Data shows that African countries have an average tariff of 6.1 percent. Forty-four African countries met in Kigali in March to pen the deal, but South Africa and a few other countries chose to temporarily opt out of it pending when local consultations were ended.
“Even though we have concerns as a nation, if we choose not to go ahead, Africa will move on,” said Bamidele Ayemibo, lead consultant at 3T Impex Trade Academy and chairman of LCCI Export Group.
“We should be the major beneficiary.

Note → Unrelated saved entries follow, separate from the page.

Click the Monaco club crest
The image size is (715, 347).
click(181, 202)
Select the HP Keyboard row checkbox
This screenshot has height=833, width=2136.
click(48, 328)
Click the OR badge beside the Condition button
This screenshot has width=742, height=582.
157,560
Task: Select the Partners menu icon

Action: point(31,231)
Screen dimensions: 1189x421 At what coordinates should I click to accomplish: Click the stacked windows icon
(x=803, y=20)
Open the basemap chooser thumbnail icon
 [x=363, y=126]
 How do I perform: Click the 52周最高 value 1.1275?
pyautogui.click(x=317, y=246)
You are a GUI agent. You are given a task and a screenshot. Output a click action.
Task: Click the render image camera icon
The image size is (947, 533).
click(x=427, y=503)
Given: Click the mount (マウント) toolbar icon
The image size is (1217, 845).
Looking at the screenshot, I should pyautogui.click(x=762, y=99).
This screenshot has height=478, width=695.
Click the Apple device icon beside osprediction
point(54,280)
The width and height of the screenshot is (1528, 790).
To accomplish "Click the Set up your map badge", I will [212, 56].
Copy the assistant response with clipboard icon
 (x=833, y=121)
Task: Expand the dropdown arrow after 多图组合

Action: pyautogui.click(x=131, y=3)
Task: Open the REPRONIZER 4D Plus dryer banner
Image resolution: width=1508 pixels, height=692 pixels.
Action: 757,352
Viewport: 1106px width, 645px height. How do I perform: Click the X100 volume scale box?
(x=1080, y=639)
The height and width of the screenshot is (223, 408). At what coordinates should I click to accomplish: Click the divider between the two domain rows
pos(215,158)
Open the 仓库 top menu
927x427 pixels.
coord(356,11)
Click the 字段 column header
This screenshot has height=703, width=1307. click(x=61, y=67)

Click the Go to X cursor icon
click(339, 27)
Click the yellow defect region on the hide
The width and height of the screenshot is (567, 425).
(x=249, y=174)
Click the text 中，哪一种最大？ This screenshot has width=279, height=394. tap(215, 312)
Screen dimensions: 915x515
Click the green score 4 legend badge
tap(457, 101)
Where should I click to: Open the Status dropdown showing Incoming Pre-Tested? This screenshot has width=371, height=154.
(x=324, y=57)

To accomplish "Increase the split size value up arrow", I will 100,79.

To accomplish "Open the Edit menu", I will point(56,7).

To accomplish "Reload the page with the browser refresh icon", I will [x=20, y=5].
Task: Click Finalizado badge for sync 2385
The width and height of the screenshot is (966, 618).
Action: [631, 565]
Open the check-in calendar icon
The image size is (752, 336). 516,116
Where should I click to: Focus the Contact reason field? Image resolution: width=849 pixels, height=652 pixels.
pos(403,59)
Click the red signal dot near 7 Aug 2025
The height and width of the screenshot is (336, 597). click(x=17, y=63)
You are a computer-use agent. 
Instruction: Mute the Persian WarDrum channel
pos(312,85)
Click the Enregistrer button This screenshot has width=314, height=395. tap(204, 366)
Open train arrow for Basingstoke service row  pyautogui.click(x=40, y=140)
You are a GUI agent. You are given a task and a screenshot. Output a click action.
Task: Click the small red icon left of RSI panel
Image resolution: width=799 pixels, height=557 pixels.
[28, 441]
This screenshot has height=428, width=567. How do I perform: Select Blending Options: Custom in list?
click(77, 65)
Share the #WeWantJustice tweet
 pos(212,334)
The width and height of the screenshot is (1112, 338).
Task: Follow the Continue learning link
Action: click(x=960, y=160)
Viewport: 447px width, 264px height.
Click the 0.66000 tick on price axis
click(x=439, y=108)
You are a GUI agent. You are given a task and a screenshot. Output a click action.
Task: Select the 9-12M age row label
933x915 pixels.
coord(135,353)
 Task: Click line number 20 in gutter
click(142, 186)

Most of the issues like rules of origin have been taken care of, and we still have 10 percent to negotiate,” Ayemibo added.
BusinessDay had earlier reported that there were forces in the Nigerian Presidency who would not want the country to be part of the African Continental Free Trade Area (AfCFTA) due to their morbid fear that the deal will deal a big blow on the business interests of certain sections of the country.
But analysts say these fears are myopic as the gains of free trade will benefit all of Nigeria which has one of the biggest trading and industrial sectors in Africa.
Chiedu Osakwe and his team have gone to Kano (North-West), Maiduguri (North-East), Makurdi (NorthCentral), Owerri (South-East) and Lagos (South-West) for deliberations and consultations with various private sector groups, including manufacturers, farmers, chambers of commerce and labour unions. There are expectations that a decision will be taken by President Muhammadu Buhari soon.
“This is Nigeria’s idea,” said Osakwe said in Lagos.
“There is low trade capacity in Africa, if we take away South Africa, Kenya and Egypt. We need to have a constitution and this constitution is the agreement establishing AfCFTA. It establishes rights and obligations,” he added.